But that's the double-edged sword of organized religion, isn't it? On the one hand, you need people to believe that the only way to the Kingdom of Heaven is by following your church's doctrine to the letter and being as righteous as people like Noah. But on the other hand you preach that God is all-powerful, able to exact His will at... Well... Will. This always made me wonder, than why does He need man anyway? He's God. All-Powerful God. He doesn't need man for anything, does he? So either God used people like Noah because He's not all-powerful or He's trying to test humans to gauge their commitment to the faith. But, again, isn't He God? Wouldn't He know the level of Noah's faith automatically? Or yours? Or mine? A third possibility: those who told many of the stories in the Bible embellished or made them up entirely. Unfortunately, the Church's approach to this paradox is to simply forbid the flock from reading anything that questions the church and that to do so yourself is instant damnation. Nice. Answer a question by stating that merely asking the question is a crime against the Church and puts your soul in danger.

As I passed yet another billboard proclaiming that piety and salvation were only 4.6 miles and a left turn away (just past the Wal-Mart on your right), I saw the first of what would be many, many advertisements for something that I'd think such a virtuous place would be void of.

I grew up in the hotbed of debauchery and sin known as Nevada. There it is legal to carry a sidearm. In any town within its boarders you can find a place to gamble; and as long as you are gambling, you drink for free. Prostitution is legal as well and it will be a sad day when the non-natives who care nothing for the culture, but moved to Nevada to escape taxes, organize enough to ban it. It's amazing to me how stupidly people act in the name of so-called "morality."

Throughout my life I've heard my home state referred to as Nevada-and-Gomorrah and/or the last refuge of the Godless. Blah blah blah. At least we don't have Jersey City or Hillary Clinton. While all these things do happen in Nevada, they don't necessarily advertise them. But as I drove through the area of the country that touts itself as the land of morals, I must have passed a hundred huge billboards for adult "cafe's," whatever those are. In huge, bold letters they assured me women and couples are welcome; proclamations that they have the largest selection of adult movies, toys, and "sexual aids" in the state; and that their booths are the most risque I'd find anywhere in the state. Oh, and several also promoted themselves as being "topless." Granted I didn't do a lot of research, but I'm guessing that by "topless" they don't mean the roof was blown off by a hurricane.
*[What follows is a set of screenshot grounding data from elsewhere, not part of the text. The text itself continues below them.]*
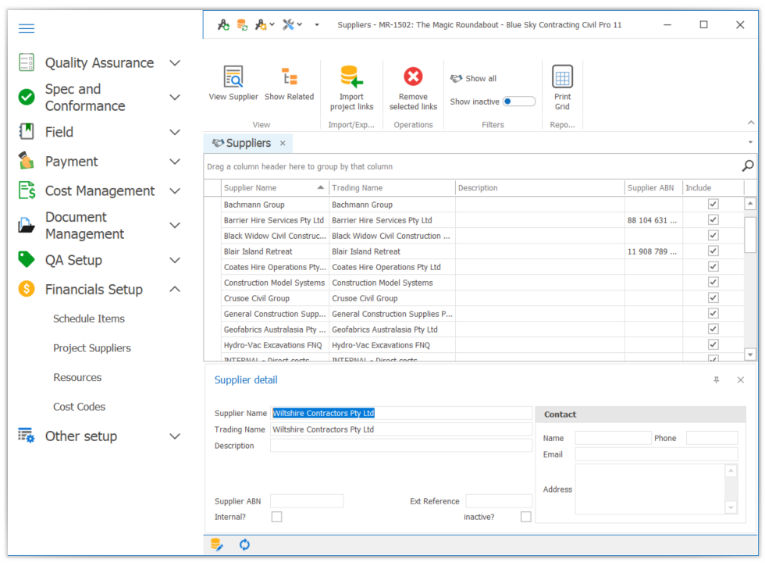The image size is (765, 566).
Task: Click Import project links icon
Action: (351, 77)
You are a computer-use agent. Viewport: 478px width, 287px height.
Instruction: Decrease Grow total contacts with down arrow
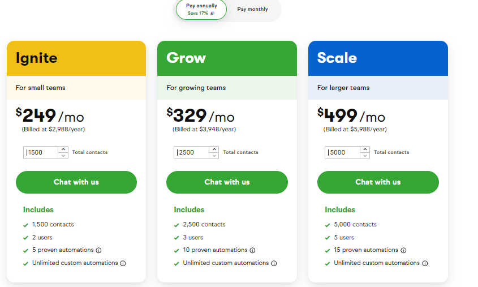[214, 155]
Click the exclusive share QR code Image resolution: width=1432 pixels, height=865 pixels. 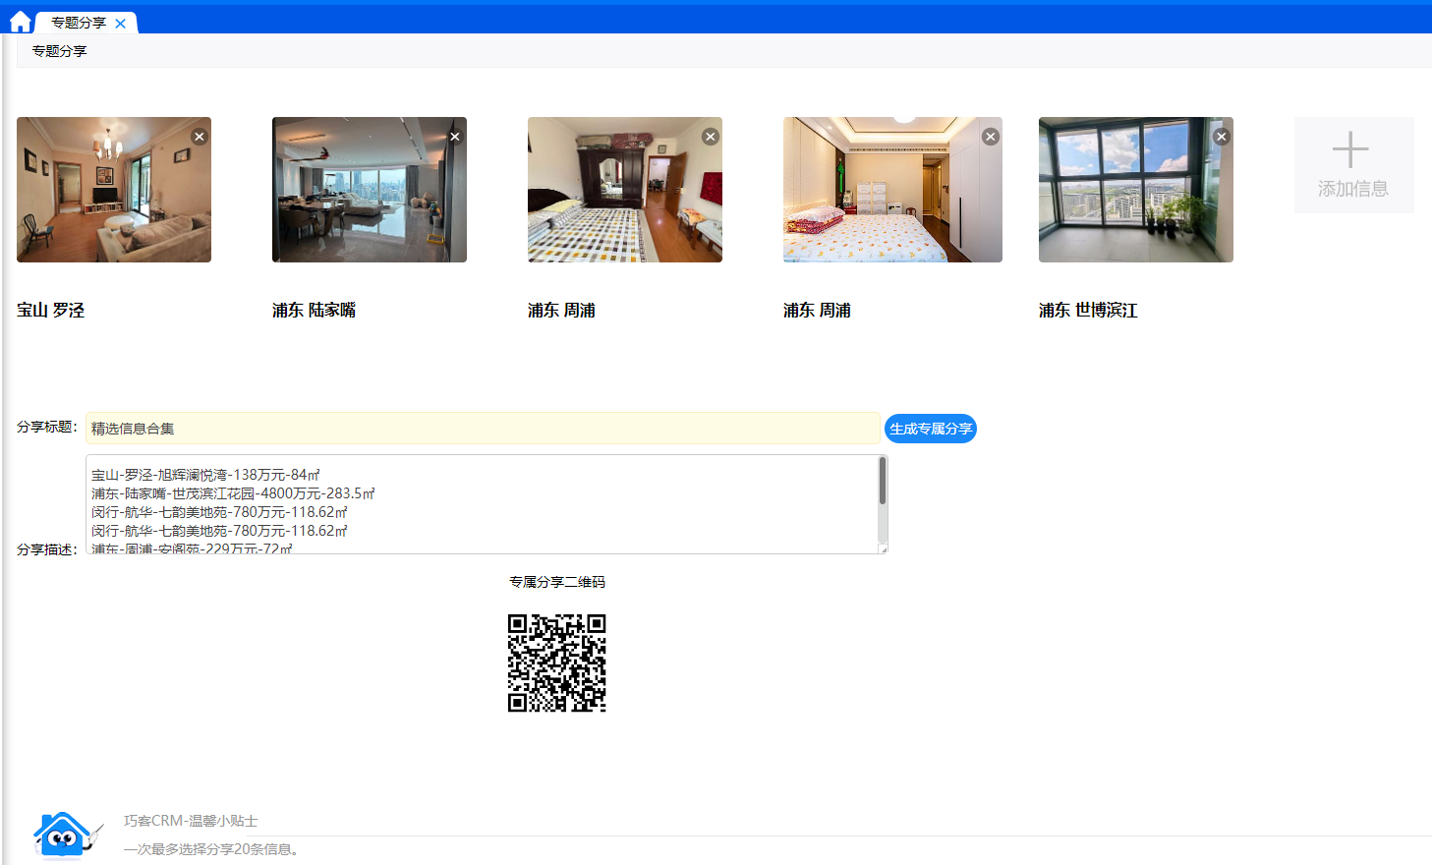(556, 663)
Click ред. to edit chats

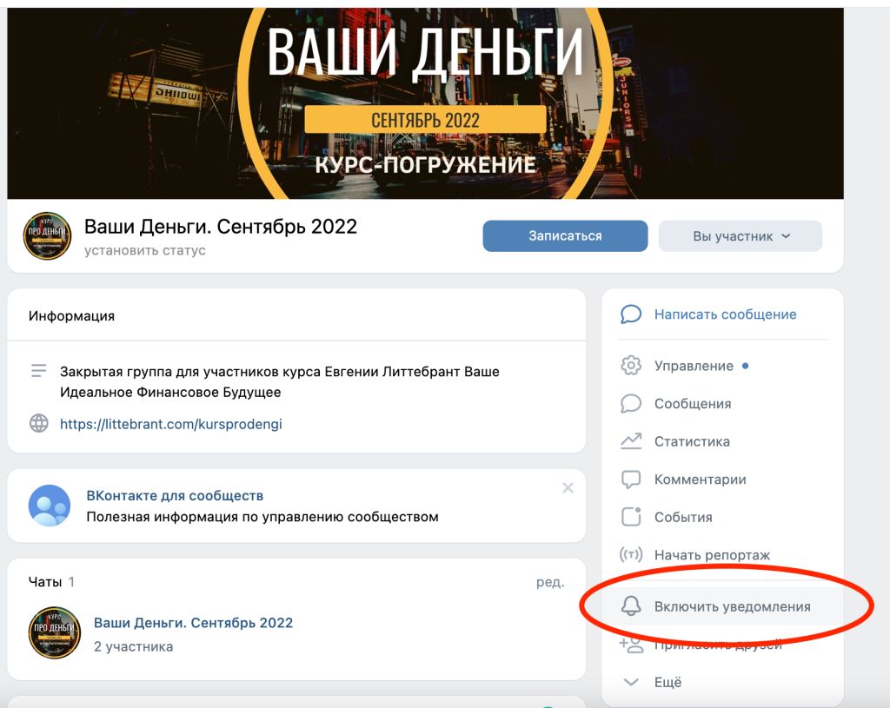click(549, 582)
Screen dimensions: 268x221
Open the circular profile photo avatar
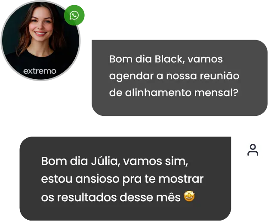(40, 40)
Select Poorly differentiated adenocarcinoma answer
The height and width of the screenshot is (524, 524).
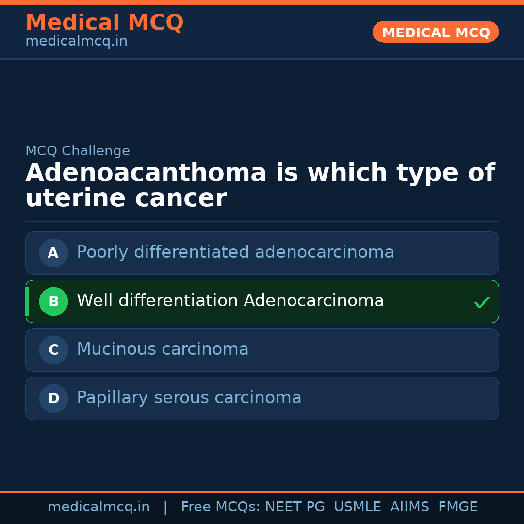pos(235,252)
Personally I'd love to buy one of these shops just so I could engage in the advertising. I'd buy every billboard along every interstate within fifteen miles. In letters just as bold, just as garish, I'd proclaim both my business and the region's belief in the Almighty.

One might read: "and the Lord Jesus saw our prices. And He said: 'They are good.'"

Another might declare, beside a huge picture of Da Vinci's God portrait from the Sistine Chapel: "After a long day of ruling the cosmos, I like to unwind at .... Home of the low price debauchery guarantee."

Or how about: "This week only: 10% discount for all Evangelists."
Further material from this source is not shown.